La Barbera: For some time now, laboratories have been freezing embryos, and that technology works fairly well. Today, there’s a lot of research ongoing with regard to the cryopreservation, or freezing, of oocytes and ovarian tissue (see “The Big Chill: Freezing Sperm, Embryos, and Now Eggs” in the article “Babies from Skin Cells?” on page 16 of this issue of the magazine). We’ve been freezing men’s sperm for decades, and for the last 20 years, we’ve really been working on the pediatricians and oncologists to encourage their male patients who are undergoing chemotherapy or radiation therapy to bank their sperm so that when they are finished with their treatment and are cancer-free, they and their partners can still conceive a child.
IEEE Pulse: And the field is now turning to freezing eggs?
La Barbera: Yes. Let’s say a woman is going to undergo cancer treatment, so she comes in, is stimulated with hormones, and undergoes an oocyte retrieval where you collect the oocytes and then cryopreserve them. After the cancer treatment, when the gonadotoxic chemotherapeutic agents are no longer in her system, she can have some of those oocytes thawed and inseminated with her partner’s sperm so they can have a child. This is a very, very important area right now, and a main question is whether vitrification, which is an ultrarapid freezing technique using very high concentrations of a cryoprotectant, is equivalent to or better than an alternate technique where you use lower concentrations of cryoprotectant and freeze the oocytes in a much slower, more gradual way. Vitrification requires a lot of skill to perform, whereas slow freezing doesn’t demand as much skill but requires a lot more expensive equipment.
IEEE Pulse: Work is also under way to freeze segments of ovarian tissue, which could be thawed, matured, and fertilized in vitro, or could be transplanted into the patient. This would be beneficial for prepubescent girls who are undergoing chemotherapy. How is that proceeding?

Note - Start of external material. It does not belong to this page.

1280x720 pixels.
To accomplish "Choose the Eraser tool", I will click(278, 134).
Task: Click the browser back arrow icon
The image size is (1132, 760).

La Barbera: That’s not as far along, and I don’t believe that has resulted in any live births yet. But that work is continuing.
IEEE Pulse: The last area you mentioned was the generation of gametes from stem cells. Are these from somatic stem cells?
La Barbera: A few years ago, there was some talk that the ovary had stem cells that could give rise to oogonia. That hasn’t really panned out so far, but there is research in both males and females that takes somatic cells and tries to deprogram and then reprogram them to form either ovarian stem cells or testicular stem cells, or what we call germ-cell stem cells. The idea is to induce eggs or sperm in the gonads of people who are unable to produce eggs or sperm. That’s really undergoing active investigation, especially by researchers at the University of Pittsburgh.
So, those are really the four areas that I see as occupying our interests: embryo selection, improved accessibility, fertility preservation, and germ-cell stem cells.
IEEE Pulse: You’re scientific director of the ASRM. How is the ASRM helping to shape the future of IVF?
La Barbera: Our new five-year strategic plan places a greater emphasis on fostering and supporting research. In addition, we are actually looking to some large donors to fund the establishment of a virtual research institute that would enable ASRM to identify critical areas of research and then bring groups of people together to focus specifically on these targeted areas of research. We’ll be able to provide them with funding to support the infrastructure for research into these specifically identified target problems.
These four areas I mentioned are also areas that have been identified by ASRM as being in need of research so that we can advance the field and bring these technologies into the grasp of all the people around the world who need them.